Saturday, April 14, 2007

Creationism: How Gullible are you?

I once read a book about elaborate hoaxes, and how the very best cons are so good that when the ringleader finally tells everybody that it was all a joke, no one believes him, and the hoaxed people refuse to get wise.
Creationism is like that. Honestly, if someone tried to pull that one on me on April Fool's day, I would have believed it for precisely zero seconds. Nobody would have, because the whole idea is totally ridiculous. The only reason any one falls for it is because the whole idea is such an elaborate hoax, just one idiocy in the mile-long list of religious lies, that deluded people find it easy to go along with anything you tell them.
I'm not against the idea of a higher power, I don't think it's possible to tell if there is one or not, but some theories are quite clearly absolute tripe. I mean, really, if my mum had tried to bring me up as a creationist, I would've had her committed.
Let's examine a few minor flaws-
  1. God created the world in 7 days, creating one thing a day.
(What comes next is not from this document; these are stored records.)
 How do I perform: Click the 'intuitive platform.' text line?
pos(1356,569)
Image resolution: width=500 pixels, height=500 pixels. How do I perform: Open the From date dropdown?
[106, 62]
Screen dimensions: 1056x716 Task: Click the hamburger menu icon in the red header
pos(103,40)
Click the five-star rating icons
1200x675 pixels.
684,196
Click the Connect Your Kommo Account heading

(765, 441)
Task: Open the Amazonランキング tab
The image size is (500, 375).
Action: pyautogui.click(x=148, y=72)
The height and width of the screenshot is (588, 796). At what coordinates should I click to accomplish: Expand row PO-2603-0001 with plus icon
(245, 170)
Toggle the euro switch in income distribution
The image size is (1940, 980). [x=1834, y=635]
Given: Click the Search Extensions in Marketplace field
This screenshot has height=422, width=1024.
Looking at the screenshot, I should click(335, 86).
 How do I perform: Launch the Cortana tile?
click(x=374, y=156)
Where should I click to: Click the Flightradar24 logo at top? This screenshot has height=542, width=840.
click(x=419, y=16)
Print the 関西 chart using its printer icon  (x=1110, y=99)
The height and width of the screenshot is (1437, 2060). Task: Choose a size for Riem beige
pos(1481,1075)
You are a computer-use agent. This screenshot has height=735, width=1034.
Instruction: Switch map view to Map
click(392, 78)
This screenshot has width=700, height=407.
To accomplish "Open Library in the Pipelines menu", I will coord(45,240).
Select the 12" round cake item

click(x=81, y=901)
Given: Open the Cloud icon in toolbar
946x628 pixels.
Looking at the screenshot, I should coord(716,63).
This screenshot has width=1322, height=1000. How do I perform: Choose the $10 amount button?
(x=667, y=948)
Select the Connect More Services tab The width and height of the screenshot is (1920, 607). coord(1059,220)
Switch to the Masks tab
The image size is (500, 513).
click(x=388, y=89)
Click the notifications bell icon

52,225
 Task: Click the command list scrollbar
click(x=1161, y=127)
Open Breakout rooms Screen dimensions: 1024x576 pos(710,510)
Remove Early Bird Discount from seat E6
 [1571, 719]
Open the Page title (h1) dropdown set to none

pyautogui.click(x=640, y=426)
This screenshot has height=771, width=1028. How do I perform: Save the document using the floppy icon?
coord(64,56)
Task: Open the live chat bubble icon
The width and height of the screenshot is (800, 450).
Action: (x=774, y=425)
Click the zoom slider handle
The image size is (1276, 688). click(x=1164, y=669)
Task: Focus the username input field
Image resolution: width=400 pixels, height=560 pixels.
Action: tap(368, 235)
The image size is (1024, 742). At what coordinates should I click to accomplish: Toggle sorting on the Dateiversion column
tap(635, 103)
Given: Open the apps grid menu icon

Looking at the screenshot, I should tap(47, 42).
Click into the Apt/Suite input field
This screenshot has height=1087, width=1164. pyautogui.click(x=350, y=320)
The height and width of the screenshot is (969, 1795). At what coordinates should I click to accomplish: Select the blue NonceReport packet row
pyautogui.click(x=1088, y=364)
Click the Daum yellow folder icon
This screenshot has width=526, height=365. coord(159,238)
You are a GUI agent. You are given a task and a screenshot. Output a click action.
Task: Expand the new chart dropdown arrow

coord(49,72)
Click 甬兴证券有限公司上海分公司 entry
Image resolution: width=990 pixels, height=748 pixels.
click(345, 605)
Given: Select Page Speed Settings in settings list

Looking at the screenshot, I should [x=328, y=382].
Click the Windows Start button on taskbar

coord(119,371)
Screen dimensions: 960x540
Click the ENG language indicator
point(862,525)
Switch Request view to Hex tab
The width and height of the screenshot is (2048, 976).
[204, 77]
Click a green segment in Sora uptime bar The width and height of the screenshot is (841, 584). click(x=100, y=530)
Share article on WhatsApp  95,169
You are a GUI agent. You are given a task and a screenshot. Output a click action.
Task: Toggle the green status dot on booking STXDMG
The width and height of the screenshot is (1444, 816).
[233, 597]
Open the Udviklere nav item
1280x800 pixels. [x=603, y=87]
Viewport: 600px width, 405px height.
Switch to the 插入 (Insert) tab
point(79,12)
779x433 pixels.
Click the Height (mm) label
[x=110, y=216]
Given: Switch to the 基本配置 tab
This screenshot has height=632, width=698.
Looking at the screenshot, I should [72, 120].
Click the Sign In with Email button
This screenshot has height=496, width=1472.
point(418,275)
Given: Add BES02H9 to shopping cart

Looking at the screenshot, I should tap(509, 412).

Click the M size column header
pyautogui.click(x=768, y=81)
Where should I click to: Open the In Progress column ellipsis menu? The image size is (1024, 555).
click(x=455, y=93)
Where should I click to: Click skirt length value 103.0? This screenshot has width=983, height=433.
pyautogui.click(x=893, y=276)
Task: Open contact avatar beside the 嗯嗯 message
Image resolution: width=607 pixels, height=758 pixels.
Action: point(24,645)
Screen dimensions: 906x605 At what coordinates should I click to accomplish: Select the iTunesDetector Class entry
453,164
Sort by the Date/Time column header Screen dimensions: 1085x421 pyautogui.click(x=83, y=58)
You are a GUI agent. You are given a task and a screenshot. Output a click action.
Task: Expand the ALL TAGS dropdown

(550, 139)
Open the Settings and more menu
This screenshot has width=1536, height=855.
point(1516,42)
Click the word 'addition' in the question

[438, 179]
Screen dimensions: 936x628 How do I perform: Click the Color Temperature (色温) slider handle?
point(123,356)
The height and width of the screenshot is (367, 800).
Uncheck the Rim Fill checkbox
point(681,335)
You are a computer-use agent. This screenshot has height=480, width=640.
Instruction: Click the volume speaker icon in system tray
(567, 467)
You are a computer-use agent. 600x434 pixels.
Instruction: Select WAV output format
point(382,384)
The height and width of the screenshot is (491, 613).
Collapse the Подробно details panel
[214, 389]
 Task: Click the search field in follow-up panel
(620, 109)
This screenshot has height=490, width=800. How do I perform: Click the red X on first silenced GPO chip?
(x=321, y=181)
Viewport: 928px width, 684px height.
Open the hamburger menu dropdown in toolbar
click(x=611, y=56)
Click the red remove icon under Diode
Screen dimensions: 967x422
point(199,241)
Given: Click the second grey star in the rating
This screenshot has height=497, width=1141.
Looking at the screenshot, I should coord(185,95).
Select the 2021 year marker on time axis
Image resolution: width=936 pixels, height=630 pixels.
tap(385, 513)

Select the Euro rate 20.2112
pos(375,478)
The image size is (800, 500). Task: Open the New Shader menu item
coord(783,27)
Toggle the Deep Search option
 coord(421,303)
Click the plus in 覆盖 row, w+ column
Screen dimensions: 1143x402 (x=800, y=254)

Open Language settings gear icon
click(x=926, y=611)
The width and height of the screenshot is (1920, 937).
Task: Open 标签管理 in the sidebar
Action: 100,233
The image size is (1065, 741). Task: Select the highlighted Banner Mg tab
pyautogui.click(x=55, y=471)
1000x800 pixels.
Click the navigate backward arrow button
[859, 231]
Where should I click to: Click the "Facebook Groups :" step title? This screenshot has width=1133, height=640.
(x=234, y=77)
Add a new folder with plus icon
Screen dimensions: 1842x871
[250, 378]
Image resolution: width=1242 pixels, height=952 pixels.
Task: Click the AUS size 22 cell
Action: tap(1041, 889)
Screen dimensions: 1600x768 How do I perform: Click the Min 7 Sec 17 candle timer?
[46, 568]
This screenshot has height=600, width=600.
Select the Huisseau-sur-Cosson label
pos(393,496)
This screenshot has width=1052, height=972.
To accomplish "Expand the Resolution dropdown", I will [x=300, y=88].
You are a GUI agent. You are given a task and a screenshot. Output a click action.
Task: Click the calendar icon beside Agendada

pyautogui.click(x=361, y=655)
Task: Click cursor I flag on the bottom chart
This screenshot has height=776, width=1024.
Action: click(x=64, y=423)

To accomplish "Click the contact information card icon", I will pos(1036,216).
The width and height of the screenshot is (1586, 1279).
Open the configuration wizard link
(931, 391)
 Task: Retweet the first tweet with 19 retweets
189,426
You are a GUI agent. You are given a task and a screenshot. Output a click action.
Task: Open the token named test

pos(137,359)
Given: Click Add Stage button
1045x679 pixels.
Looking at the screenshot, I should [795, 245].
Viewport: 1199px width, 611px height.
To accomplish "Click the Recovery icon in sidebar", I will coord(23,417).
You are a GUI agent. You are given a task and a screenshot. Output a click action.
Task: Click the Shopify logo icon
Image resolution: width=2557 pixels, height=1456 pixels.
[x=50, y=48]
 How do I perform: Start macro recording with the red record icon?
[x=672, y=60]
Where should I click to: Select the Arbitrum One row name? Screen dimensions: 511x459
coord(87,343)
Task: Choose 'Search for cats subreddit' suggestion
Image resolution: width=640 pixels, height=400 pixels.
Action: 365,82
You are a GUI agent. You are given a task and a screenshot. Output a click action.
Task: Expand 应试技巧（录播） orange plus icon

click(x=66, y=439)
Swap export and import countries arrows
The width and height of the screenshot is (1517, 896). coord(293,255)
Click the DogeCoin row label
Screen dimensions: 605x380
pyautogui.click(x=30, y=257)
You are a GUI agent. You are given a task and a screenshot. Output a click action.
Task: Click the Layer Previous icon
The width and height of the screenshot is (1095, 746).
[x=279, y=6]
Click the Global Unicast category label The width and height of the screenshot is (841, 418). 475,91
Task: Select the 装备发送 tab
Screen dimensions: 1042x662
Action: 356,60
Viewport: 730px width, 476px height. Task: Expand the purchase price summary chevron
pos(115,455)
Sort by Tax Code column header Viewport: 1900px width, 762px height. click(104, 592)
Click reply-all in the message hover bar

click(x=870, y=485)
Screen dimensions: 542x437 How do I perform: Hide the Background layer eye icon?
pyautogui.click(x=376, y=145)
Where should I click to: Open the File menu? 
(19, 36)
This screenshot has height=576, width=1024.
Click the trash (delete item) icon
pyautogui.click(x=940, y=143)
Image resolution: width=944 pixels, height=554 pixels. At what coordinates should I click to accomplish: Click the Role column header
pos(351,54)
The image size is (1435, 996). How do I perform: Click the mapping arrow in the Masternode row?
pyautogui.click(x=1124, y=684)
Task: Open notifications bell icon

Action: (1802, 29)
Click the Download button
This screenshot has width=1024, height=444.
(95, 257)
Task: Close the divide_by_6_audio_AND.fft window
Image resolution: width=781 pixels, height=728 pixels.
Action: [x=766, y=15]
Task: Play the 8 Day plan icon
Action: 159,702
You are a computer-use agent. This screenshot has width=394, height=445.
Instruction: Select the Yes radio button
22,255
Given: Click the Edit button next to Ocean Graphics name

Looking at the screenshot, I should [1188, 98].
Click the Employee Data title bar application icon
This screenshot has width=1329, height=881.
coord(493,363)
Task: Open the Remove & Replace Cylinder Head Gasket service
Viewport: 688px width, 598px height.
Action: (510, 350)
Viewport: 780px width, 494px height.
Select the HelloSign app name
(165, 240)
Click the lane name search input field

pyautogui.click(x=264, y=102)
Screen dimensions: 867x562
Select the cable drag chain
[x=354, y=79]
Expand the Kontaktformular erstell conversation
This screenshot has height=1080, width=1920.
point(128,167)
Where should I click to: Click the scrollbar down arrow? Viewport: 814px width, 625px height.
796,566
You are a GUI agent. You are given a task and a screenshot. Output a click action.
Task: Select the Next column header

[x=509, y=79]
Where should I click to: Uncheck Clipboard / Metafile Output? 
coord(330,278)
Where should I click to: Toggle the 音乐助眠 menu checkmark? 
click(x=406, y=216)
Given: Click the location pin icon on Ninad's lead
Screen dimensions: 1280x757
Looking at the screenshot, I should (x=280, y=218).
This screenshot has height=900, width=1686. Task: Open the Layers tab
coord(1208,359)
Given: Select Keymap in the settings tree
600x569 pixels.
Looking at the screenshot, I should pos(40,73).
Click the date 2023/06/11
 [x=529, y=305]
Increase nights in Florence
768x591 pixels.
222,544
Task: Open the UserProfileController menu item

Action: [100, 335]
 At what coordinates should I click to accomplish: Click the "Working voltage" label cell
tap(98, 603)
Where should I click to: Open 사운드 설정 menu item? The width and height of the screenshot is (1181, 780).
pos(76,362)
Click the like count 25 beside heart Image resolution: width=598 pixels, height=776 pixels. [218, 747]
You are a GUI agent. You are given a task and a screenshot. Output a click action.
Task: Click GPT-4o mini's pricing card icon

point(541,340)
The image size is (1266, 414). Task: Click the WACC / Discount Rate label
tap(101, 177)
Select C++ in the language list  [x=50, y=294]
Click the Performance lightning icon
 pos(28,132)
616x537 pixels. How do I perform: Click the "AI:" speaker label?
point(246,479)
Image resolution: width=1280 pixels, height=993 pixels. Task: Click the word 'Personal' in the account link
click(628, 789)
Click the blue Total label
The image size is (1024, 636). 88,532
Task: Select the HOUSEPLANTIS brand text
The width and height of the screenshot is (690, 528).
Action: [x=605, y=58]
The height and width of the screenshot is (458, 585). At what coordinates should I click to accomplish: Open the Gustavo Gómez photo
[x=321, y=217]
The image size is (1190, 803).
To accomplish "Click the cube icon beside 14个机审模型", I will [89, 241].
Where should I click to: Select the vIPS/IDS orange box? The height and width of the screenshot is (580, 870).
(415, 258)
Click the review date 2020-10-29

Firstly, how can there be days if you haven't created the world yet dumbass??? A day is a revolution of the planet.
  2. God took Saturday off because he wanted to rest. This is bullshit. You could get this kind of stuff from the Brothers Grimm. If there is a God, he wouldn't need a day off ever. He would've done the job in one "day", and might even have had some time left to make humans less idiotic.
  3. He did this a few thousand years ago. Okay, fine, that just goes against all the real evidence we have, like how we can carbon date things to millions of years ago. This is usually where creationists go "yeah, but science is fallible". Wake up and smell the moronic assertions, you idiots, it's not science, it's common bloody sense.
  4. God left traps like fossils to test our faith. No, he didn't. What is this, life, or a giant game of Cluedo? Maybe God created the world in the study with the candlestick, or maybe you're a dipshit. Stop trying to incorporate things into the Bible just because you've realised that they totally contradict your half-baked ideas. In the real world, if an idea is stupid, we drop it, not twist it beyond recognition just to keep it alive.
  5. Creationists love to break open the argument explaining how the world we live in, "which is perfect", must have a designer, like a finely tuned pocket watch. Have you ever opened your eyes, ever? The world is a shithole. Half the world's population is starving, or fighting over nothing, or diseased, or French. It's not a very nice place. And as for the universe, it's basically a massive mess of burning gas and icy rock, as we cling to the only barely habitable rock in the galaxy. Great design job, Laurence Llewelyn-Bowen makes you look like a child with crayons.
  6. Animals are totally different to humans. Guess again you mindless clones. Humans eat, breathe, reproduce and shit like, let me think, animals. And then I could go on about DNA but you'd probably burn me at the stake. In fact, I'm quite happy to be related to apes, they show remarkable signs of intelligence, like not falling for dumbass children's stories.

I reckon there was some middle eastern man, walking around Jerusalem around 2000 years ago, seeing how dedicated people had become to Christianity. He'd mumble under his breath, "bloody hell, they actually fell for it".